Clause 15 updates the content required for major contracts and restricts builder rights regarding unsigned contracts. Despite this, builders are still able to recover the costs and a reasonable profit for work carried out under an unsigned contract, so long as VCAT is happy there are exceptional circumstances and hardship. Clause 16 removes the prohibition on a building owner withdrawing from a contract during the cooling-off period if they have received independent legal advice, thereby ensuring that all building owners can withdraw during the period regardless.

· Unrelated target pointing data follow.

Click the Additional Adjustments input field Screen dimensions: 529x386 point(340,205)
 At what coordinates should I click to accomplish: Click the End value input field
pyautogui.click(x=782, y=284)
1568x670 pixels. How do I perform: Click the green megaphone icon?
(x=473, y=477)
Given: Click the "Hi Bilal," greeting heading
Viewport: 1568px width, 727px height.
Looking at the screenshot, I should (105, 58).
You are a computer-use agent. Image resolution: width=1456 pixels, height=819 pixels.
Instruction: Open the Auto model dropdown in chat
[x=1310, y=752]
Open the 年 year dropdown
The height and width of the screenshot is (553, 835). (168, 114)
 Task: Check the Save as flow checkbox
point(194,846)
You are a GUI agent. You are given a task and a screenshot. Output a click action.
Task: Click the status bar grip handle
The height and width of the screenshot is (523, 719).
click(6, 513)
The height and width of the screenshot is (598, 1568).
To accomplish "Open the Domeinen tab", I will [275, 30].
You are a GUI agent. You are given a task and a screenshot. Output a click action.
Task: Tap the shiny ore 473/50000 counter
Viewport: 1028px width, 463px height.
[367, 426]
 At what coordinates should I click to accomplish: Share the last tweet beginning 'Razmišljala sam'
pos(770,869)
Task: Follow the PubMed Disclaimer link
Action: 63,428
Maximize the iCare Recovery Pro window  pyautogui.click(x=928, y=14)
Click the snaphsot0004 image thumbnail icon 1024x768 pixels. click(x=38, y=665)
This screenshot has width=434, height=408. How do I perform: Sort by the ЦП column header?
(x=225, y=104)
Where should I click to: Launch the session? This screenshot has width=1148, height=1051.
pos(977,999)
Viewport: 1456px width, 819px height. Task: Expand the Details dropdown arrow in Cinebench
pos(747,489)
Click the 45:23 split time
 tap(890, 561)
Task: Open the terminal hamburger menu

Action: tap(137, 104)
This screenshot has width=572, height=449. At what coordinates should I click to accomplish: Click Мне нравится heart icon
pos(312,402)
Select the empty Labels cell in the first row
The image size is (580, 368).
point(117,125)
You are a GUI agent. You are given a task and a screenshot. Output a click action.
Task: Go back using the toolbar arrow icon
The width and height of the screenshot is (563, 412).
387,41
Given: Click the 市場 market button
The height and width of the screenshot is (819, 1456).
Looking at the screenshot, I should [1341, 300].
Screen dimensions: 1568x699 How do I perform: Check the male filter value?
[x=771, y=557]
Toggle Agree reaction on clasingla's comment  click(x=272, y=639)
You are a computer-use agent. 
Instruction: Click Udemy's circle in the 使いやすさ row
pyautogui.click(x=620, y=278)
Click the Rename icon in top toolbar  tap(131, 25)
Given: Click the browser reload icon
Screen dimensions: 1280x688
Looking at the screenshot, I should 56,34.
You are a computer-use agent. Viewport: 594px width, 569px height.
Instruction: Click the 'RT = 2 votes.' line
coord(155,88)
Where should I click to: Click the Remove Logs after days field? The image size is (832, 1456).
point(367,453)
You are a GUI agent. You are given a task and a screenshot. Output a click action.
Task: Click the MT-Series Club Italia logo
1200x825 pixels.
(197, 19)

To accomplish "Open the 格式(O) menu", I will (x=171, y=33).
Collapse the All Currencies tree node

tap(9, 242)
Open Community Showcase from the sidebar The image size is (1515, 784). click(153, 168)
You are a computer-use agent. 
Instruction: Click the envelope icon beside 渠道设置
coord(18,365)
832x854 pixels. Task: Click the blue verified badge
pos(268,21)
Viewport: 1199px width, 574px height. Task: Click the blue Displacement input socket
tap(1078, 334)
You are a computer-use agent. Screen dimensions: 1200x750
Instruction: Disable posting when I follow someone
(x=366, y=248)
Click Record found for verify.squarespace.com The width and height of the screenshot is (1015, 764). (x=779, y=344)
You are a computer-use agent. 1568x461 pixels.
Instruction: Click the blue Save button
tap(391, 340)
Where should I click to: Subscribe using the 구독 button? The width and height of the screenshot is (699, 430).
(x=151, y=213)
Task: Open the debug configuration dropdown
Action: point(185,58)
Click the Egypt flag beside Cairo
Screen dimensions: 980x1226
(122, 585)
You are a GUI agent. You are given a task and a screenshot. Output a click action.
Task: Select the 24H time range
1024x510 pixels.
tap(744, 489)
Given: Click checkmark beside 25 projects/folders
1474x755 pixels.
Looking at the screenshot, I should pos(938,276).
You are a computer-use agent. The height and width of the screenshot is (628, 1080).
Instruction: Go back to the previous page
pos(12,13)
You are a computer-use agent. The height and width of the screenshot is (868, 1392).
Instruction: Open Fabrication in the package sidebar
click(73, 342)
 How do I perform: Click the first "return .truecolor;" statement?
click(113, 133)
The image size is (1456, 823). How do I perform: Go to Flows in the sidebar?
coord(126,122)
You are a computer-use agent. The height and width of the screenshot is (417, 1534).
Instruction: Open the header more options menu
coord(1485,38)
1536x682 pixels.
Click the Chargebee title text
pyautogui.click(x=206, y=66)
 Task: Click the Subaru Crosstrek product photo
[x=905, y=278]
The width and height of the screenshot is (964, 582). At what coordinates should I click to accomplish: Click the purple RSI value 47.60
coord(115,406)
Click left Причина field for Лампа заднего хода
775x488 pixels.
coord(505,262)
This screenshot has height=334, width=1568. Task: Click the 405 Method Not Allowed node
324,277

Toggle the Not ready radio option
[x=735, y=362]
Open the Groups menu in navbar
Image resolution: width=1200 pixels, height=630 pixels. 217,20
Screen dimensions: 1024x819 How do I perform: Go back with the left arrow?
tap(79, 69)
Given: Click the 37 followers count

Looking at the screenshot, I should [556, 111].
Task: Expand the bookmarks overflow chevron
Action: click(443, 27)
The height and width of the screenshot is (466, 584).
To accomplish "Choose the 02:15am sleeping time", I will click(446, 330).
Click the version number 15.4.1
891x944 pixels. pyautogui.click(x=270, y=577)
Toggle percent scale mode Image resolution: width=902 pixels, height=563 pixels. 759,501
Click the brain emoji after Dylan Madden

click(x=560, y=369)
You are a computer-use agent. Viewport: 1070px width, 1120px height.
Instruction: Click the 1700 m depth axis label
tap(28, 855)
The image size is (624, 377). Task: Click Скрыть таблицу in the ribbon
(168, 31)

Clause 19 amends section 41 of the principal act to allow owners to terminate contracts if the price increases by 15 per cent or the completion is delayed by 1½ times the original timeframe, allowing for reasonable delays and cost increases. We are still unclear what this looks like. Who owns the half-completed building or nearly completed building under these circumstances? Again, not only the consumers but the Parliament are left waiting for the regulations to be formulated by the department under consultation, and we may still be 12 months away before we know the answers to those questions.
In part 4, ‘Consumer protection’, clause 23 relates to deposit limits in order to reduce the exposure of an owner to potential financial ruin if the builder collapses by limiting this to a percentage that is prescribed by the government. Clause 25 limits the amount a builder can demand as a progress payment to the lower of the prescribed percentage for that stage of work.
Business interrupted under sessional orders.